植生過濾帶於營養鹽負荷削減效益評估：以德基水庫為例

Abstract

本研究以德基水庫流域為研究區域，建立耦合式SWAT-Vollenweider水質模型，透過彙整歷史30年水質觀測數據，分析集水區內特徵營養鹽與貢獻較高之熱區，評估不同設置情境之植生過濾帶的削減效益，進而最佳化其設置策略。本研究進行庫區水質參數之相關性與主成分分析，訂定總磷為德基水庫的限制營養鹽，並建立SWAT土壤水文模式，評估集水區之輸砂量與總磷負荷等貢獻，接續匯入Vollenweider模式模擬庫區水體的總磷濃度。結果顯示單位面積輸砂量與總磷貢獻較高之區域大多為農業利用，且SWAT模式可合理模擬集水區逕流、輸砂量與總磷負荷。根據污染熱區分析，本研究選擇前10高之水力反應單元模擬四種操作情境之結構性最佳管理作為，分別為沿著區域邊界或沿著河岸設置植生過濾帶，寬度設定為5或10公尺。模擬結果顯示單位面積貢獻較高之操作情境為沿著河岸設置5公尺的植生過濾帶，可減少各熱點輸砂量約每公頃2.7至38.8噸，總磷輸出則減少約每公頃4.0至34.4公斤。本研究率定庫區總磷之沉降速度為25 m/yr，並透過Vollenweider模式模擬緩衝帶設置情境下的總磷濃度趨勢；結果顯示植生帶寬度為10公尺之削減量較5公尺高，整體營養鹽削減率約介於0.5至9.1%。本研究透過最佳化分析找出可達到目標削減量之植生過濾帶區位與最小設置面積，並推得設置面積為9、13與23公頃時出現削減量臨界值。綜合上述，可知植生過濾帶可確實減少德基水庫集水區的輸砂與營養鹽輸出，並可進一步探討不同限制條件下的植生過濾帶最佳配置策略，提升以自然為本之集水區保護措施效益。

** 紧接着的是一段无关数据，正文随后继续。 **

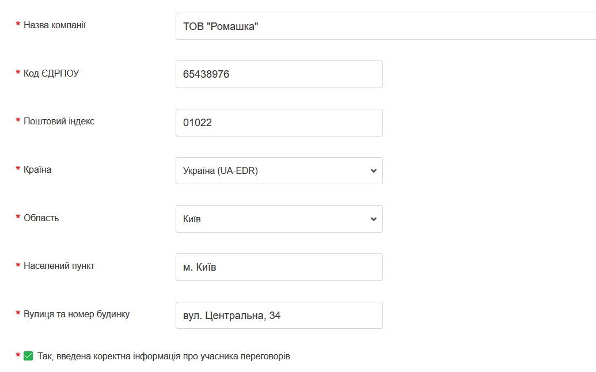Click the postal index field containing 01022
This screenshot has height=372, width=596.
(x=279, y=123)
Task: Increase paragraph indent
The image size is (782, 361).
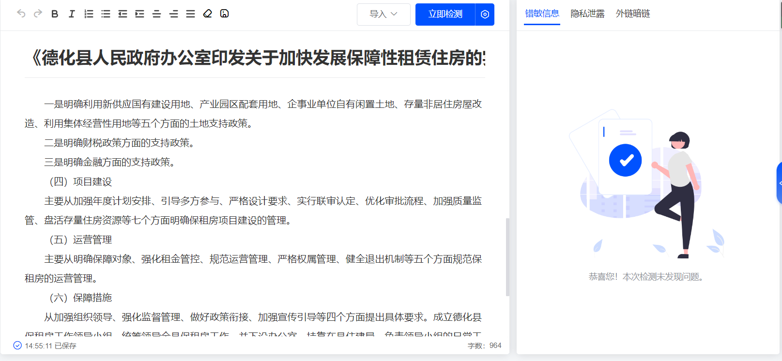Action: pyautogui.click(x=139, y=14)
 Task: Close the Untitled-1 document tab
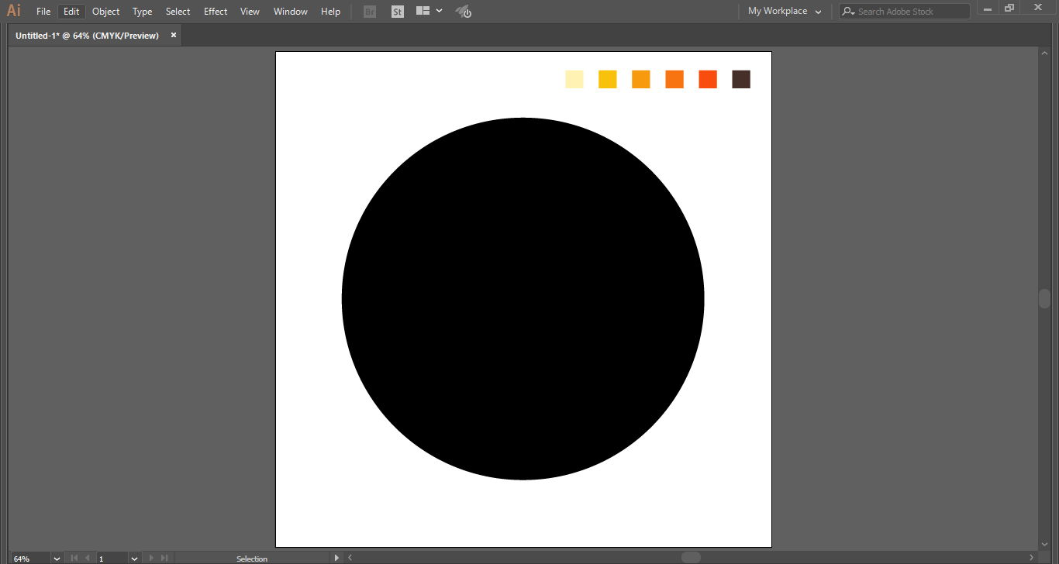tap(174, 35)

The study examines the effects of establishing vegetative filter strips (VFSs) by the water quality model systems of SWAT and Vollenweider in Techi Reservoir watershed. Historical 30-year observed data is analyzed for correlation and principal component analysis to identify total phosphorus (TP) as the specific nutrient in Techi Reservoir. This study applies Soil and Water Assessment Tool (SWAT) model to assess sediment and TP load from Techi Reservoir watershed, and analyzes the areas within the watershed that contribute higher sediment and nutrient loads. Additionally, Vollenweider model is chosen to simulate the trends of TP in the reservoir. The analysis reveals that areas with higher sediment and TP load per unit area are primarily for agricultural uses. On the other hand, SWAT model demonstrates satisfactory performance in simulating streamflow, sediment, and TP load within the watershed. Based on the analysis of pollution hotspots, this study selects the top 10 Hydrologic Response Units (HRUs) to establish structural BMP with VFS scenarios of along the field edge or along the riverbank, and widths of 5 or 10 meters. The results show that under scenario of 5-meter VFS along the riverbank contributes the most reduction per unit area, which effectively reduce sediment yield by approximately 2.7 to 38.8 tons/ha and TP load by about 4.0 to 34.4 kg/ha. Vollenweider model is also calibrated and validated, with the TP settling velocity in the reservoir set at 25 m/yr. The model simulates the trends in TP concentration under different width of VFS, and the results indicate that the 10-meter VFS achieves a higher reduction rates than the 5-meter VFS, with the reduction rates around 0.5 to 9.1%. This study employed optimization analysis to ascertain the optimal placement of VFSs and calculate the minimum VFS areas necessary to achieve the target reduction amounts. Additionally, this study identified the critical reduction values for VFS implementation at areas of 9, 13, and 23 hectares. The findings indicate that VFSs are effective in reducing sediment and nutrient discharge in Techi Reservoir watershed. Further investigation into the optimal configuration strategies for VFSs, considering different constraint factors, has the potential to enhance the efficacy of nature-based measures for watershed protection.